Hi @bpabla50
,
Distributed Installation
Cylc is a distributed system.
You can run a Cylc workflow locally, and have it run all of it’s jobs locally, in which case you could just pixi run cylc vip my-workflow and away you go.
However, for distributed deployments where workflows are submitting jobs to remote platforms / batch systems, it is necessary to install Cylc in multiple places and find a way to intercept cylc command calls so you can redirect them towards your Cylc deployment(s).
This “interception” is done using a “wrapper script”. Various tools use/create them, including Pixi.
Wrapper Scripts
If you’re deploying Cylc via Pixi, then a basic “wrapper script” might look like this (untested!):
#!/bin/sh
exec pixi run cylc "$@"
You would name this script cylc and place it in a directory which is included in the default $PATH. That way any cylc call from any regular shell will be directed via this command, which invokes it via the Pixi environment.
This is a basic example of a wrapper script.
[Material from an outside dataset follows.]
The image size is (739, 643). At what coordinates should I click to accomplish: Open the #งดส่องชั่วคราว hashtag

In addition to Cylc, you may also require wrapper scripts for the rose and isodatetime commands if you are using them in your workflows.
The Cylc Wrapper Script
Distributed Cylc deployments are a common practice, so we have written a wrapper script which is designed to cater to most circumstances.
The Cylc wrapper script:
- Can support multiple parallel Cylc installations (which means you can install new Cylc versions without breaking running workflows). Switch between them using the
CYLC_VERSION environment variable.
- Can work with Conda/Mamba environments or Python virtual environments.
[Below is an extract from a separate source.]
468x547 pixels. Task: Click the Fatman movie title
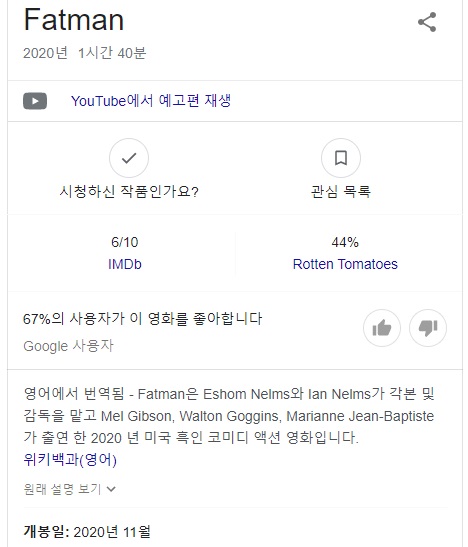point(74,20)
- Handles some issues you might face if writing a wrapper script yourself.
- Doesn’t activate the environment, or use commands like
conda run / pixi run (which active environments implicitly). This is actually the correct way to do it with Cylc because activating the environment would cause background jobs to run within it which is generally undesireable.
There are some details in the installation guide in the documentation:
Go through the comments at the top of the file and adjust any variables as necessary, then stick the script somewhere in $PATH and you’re done. If necessary, make a copies of the wrapper script called rose and isodatetime in the same directory.
The CYLC_HOME_ROOT variable should point at the directory which contains your Pixi Cylc environments (name them cylc-<cylc-version> to enable version switching).
For example, if you get this:
$ cylc version --long
8.6.4 (/site/apps/cylc-8.6.4-2/bin/cylc)
Then you would set:
CYLC_HOME_ROOT=/site/apps
We haven’t yet added explicit support for Pixi environments in this script yes, however, I suspect these are really just Conda environments in disguise so our existing support will probably work.
If Pixi installs cylc using a different directory pattern to:
$CYLC_HOME_ROOT/cylc-<version>/bin/cylc
Let us know what it is, and we’ll guide you through adapting the wrapper script.